Recent Federal Circuit Guidance Provides both Clarity and Confusion on Step One of the Alice Framework
In the Supreme Court’s Alice Corp. v. CLS Bank International decision, the Court left the contours of what exactly constitutes an “abstract idea” undefined, leaving lower courts and patent practitioners to struggle. Recently, the Federal Circuit has provided both clarity and confusion to the abstract-idea analysis. On the clarity side, in GoTV Streaming v. Netflix, the Federal Circuit elaborated on what makes a claim abstract, the role of functional claiming, and the difference between the two Alice steps. The court emphasized that the step-one inquiry often turns on identifying the claimed advance over the prior art. It identified three recurring categories of abstract ideas from prior cases: longstanding or fundamental human practices; data collection, manipulation, and display, particularly when claimed at a high level of generality; and claims using result-focused functional language, containing no specificity about how the purported invention achieves those results. The court also explained the line between what is and what is not an abstract idea.

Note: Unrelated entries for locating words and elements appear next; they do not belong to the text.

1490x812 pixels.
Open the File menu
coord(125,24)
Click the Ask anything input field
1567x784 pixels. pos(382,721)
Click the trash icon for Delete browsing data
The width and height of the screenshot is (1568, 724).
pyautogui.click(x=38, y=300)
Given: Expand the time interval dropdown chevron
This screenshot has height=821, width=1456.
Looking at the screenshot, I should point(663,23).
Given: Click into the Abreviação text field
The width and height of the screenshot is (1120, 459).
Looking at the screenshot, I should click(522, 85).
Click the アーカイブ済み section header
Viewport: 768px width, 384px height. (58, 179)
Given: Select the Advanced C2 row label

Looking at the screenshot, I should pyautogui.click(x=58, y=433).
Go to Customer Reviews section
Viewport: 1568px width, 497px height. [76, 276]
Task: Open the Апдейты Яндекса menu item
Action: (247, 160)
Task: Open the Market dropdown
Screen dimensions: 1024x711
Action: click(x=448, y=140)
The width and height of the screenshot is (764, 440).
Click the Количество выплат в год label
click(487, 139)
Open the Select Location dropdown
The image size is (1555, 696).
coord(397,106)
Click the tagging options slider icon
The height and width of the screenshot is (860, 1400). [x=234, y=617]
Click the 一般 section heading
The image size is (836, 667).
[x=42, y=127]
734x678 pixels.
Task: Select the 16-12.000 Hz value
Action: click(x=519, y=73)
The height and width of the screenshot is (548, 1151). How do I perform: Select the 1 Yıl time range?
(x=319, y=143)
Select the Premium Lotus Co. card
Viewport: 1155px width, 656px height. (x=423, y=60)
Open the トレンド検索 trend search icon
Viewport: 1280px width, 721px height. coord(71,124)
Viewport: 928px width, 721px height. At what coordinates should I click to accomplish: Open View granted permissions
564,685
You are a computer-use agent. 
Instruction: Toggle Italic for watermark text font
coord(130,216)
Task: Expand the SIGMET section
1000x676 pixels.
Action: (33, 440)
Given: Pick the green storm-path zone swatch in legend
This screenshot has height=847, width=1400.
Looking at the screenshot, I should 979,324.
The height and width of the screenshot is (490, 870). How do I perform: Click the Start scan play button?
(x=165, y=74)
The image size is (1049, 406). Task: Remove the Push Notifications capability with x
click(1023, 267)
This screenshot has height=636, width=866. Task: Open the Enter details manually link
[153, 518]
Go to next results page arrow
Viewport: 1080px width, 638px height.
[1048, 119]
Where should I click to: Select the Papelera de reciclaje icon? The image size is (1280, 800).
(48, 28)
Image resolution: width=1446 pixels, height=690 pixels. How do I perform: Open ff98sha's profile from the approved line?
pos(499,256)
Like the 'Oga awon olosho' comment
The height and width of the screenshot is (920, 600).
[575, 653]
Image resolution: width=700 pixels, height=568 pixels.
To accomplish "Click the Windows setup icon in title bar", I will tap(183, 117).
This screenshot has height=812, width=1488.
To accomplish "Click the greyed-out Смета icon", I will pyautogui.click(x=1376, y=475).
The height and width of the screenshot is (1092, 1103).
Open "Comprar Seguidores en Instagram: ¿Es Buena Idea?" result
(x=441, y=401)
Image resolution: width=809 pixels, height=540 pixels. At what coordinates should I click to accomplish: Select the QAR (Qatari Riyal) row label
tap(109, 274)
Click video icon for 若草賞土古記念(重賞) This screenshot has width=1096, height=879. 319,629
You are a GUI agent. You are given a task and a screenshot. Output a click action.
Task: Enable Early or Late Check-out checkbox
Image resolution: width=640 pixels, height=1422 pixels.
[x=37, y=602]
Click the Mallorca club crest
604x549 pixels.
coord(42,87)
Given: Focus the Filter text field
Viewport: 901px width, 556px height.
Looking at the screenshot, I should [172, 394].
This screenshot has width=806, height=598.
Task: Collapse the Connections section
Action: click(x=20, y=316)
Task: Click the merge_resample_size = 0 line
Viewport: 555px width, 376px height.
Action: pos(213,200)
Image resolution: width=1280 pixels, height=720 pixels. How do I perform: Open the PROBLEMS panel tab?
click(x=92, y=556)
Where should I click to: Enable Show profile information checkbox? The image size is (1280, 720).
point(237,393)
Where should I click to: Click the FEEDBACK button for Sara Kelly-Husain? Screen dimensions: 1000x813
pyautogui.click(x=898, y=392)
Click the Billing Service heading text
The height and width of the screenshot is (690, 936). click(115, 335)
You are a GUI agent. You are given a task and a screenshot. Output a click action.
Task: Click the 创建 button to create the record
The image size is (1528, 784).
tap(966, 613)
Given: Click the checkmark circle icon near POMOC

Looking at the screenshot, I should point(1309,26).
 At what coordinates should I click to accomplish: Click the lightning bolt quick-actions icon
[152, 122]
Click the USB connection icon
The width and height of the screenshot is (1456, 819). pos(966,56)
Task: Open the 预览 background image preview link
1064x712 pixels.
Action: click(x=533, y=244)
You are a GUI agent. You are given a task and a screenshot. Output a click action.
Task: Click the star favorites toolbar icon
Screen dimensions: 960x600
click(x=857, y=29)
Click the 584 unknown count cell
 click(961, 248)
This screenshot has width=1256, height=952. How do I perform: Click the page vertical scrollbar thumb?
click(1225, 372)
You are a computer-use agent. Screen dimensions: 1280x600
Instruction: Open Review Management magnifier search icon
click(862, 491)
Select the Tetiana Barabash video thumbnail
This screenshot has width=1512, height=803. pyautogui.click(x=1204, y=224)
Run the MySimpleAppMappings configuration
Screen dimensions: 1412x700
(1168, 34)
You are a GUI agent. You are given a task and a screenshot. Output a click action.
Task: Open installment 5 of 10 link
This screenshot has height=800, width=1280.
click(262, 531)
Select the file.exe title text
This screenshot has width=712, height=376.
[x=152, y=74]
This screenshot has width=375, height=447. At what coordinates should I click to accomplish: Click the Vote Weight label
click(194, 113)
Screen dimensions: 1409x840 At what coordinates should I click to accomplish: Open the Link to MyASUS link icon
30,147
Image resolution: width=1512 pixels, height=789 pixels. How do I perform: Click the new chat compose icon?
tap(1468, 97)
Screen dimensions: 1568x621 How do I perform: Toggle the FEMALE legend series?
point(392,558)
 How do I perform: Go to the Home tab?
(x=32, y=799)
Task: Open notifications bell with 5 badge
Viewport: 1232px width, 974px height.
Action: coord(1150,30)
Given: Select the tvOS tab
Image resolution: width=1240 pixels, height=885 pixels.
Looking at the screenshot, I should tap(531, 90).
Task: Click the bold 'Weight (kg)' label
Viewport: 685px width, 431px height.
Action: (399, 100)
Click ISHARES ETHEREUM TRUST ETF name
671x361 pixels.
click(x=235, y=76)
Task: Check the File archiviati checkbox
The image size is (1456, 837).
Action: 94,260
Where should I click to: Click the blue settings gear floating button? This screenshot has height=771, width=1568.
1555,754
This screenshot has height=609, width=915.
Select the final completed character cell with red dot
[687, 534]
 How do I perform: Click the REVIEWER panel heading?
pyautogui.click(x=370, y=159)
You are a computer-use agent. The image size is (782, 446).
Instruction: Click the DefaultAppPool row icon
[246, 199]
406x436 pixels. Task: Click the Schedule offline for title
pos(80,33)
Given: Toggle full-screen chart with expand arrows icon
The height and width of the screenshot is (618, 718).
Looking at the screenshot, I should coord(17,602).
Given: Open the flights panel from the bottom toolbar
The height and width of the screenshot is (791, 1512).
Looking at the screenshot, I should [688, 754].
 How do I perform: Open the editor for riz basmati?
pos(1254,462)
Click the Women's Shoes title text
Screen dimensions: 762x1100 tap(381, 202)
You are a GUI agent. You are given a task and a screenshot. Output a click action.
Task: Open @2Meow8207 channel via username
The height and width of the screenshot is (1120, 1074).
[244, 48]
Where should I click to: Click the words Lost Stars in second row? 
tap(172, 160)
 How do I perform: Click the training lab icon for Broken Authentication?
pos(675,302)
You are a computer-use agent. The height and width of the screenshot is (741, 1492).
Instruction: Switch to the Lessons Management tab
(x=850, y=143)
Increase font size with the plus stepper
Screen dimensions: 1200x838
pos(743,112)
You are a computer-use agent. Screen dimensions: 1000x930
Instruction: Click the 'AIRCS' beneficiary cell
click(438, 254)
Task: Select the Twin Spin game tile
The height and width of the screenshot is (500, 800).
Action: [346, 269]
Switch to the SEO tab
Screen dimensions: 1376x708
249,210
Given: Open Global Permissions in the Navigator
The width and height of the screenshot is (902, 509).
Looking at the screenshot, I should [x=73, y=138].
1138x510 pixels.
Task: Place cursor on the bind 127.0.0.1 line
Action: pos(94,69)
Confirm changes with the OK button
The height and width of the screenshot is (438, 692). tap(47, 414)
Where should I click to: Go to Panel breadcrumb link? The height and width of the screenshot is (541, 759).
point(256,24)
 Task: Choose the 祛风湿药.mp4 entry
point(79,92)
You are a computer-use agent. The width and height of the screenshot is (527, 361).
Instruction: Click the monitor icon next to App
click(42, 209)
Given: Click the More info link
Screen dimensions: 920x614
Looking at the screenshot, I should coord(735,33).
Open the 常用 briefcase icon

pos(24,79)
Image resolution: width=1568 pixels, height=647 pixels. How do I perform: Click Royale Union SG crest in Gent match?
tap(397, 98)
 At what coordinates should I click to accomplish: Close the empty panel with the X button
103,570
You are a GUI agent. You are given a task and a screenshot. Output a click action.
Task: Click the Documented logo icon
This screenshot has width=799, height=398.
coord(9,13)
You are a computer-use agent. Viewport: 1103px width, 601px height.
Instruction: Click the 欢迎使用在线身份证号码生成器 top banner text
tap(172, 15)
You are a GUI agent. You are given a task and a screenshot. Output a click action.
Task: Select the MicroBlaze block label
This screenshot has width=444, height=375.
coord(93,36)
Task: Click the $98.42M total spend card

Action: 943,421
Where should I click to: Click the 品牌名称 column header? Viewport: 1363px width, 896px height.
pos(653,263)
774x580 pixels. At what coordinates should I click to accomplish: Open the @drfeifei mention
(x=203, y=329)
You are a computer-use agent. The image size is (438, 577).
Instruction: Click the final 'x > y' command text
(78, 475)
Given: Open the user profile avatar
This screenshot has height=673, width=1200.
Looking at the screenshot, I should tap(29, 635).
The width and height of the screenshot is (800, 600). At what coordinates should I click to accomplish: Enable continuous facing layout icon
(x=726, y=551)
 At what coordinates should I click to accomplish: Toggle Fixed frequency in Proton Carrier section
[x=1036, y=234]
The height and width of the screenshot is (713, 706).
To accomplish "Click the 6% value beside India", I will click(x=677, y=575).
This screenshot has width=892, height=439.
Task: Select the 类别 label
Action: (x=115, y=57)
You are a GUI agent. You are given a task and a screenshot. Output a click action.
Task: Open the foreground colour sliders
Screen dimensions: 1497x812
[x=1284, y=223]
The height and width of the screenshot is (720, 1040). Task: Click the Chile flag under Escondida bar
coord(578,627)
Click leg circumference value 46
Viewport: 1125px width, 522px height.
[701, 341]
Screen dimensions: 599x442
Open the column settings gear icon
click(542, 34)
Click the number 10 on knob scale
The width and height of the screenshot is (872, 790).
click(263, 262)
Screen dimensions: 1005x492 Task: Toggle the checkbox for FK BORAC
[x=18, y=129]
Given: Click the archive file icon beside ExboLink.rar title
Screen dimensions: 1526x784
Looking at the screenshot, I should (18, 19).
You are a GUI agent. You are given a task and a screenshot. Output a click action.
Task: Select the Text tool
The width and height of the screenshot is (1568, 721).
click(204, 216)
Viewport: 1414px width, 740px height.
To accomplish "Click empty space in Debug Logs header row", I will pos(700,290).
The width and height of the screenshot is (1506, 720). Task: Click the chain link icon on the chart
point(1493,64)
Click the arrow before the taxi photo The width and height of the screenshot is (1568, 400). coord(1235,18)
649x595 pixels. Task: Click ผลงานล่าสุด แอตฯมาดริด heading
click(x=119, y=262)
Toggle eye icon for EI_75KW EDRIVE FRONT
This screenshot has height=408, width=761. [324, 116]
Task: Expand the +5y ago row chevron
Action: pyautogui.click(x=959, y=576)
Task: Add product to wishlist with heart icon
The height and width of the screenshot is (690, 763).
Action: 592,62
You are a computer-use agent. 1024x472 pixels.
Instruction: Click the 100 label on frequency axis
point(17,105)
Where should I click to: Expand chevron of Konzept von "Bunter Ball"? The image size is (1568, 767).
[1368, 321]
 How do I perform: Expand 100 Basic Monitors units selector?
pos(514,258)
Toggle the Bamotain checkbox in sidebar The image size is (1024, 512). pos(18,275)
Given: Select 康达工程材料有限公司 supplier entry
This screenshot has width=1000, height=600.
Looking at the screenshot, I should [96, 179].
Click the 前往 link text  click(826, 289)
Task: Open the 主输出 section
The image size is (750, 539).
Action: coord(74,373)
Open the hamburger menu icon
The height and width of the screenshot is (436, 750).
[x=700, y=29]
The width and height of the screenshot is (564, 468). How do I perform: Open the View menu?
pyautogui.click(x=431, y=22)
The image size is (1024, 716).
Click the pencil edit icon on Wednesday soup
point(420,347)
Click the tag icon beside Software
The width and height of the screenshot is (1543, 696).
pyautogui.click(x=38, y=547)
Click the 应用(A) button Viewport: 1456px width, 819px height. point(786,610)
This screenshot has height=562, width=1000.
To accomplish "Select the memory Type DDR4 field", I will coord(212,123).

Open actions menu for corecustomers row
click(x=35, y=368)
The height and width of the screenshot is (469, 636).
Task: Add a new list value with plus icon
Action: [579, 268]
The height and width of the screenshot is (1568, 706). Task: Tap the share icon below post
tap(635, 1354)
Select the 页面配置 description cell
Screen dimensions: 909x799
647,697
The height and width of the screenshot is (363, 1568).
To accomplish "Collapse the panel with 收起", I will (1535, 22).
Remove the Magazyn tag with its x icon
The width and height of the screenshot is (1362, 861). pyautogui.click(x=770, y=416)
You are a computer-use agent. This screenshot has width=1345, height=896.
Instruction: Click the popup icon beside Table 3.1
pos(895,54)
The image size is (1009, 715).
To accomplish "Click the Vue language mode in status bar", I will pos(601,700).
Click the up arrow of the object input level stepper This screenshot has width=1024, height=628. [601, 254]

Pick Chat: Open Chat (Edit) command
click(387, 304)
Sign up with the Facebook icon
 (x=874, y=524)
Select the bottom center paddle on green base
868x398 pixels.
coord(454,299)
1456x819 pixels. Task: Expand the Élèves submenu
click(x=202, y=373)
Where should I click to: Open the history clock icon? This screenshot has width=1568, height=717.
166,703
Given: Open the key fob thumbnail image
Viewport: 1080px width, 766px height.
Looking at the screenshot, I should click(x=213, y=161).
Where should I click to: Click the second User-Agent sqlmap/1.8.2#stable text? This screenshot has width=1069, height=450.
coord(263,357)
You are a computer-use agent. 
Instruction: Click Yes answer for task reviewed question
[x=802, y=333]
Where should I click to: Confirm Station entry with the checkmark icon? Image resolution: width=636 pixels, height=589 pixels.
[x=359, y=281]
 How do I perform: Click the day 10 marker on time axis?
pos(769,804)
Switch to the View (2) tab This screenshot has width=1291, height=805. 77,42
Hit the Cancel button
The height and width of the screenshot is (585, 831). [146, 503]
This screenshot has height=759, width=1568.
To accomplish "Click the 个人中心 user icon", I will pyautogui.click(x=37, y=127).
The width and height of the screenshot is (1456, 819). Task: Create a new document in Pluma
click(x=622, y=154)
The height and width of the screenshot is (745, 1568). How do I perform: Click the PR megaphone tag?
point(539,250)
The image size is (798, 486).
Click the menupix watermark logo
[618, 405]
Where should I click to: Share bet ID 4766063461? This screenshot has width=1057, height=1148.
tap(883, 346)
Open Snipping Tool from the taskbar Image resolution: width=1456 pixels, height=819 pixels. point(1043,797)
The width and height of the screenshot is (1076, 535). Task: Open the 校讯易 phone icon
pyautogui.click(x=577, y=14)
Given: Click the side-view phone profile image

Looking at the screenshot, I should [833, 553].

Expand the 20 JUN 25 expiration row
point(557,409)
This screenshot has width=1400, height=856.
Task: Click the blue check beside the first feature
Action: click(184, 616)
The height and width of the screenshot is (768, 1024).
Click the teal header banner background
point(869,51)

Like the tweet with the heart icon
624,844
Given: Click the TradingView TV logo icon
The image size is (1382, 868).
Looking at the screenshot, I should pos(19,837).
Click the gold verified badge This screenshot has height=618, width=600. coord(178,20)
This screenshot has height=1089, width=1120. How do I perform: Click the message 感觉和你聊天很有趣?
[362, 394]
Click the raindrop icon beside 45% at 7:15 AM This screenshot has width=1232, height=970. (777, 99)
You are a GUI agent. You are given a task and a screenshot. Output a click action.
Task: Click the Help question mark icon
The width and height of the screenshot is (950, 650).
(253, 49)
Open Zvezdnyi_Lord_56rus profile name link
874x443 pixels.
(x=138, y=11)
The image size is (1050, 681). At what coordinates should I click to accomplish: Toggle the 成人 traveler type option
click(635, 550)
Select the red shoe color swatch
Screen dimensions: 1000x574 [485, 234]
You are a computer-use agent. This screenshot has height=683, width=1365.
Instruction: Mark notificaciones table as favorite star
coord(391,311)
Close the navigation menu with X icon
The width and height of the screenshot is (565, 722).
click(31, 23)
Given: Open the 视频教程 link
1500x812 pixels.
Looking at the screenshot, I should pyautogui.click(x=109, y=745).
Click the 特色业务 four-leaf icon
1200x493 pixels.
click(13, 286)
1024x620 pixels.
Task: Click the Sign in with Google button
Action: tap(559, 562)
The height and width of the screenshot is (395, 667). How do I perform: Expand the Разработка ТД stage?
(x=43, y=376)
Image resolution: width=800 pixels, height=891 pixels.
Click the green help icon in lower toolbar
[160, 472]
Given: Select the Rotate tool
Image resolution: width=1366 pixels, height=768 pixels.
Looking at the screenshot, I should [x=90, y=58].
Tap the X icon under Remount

On the confusion side, the Federal Circuit is apparently split as to whether conventionality is considered at step one. In PowerBlock Holdings v. iFit, the court cautioned parties and tribunals “not to conflate the separate novelty and obviousness inquiries … with the step one inquiry….” But, in Trustees of Columbia Univ. v. Gen Digital, the court did consider conventionality at step one, stating “claims that recite something ‘already routine and conventional’ are not sufficient.” Practitioners, therefore, need to be careful when arguing 35 U.S.C. § 101 in a forum that may end up at the Federal Circuit.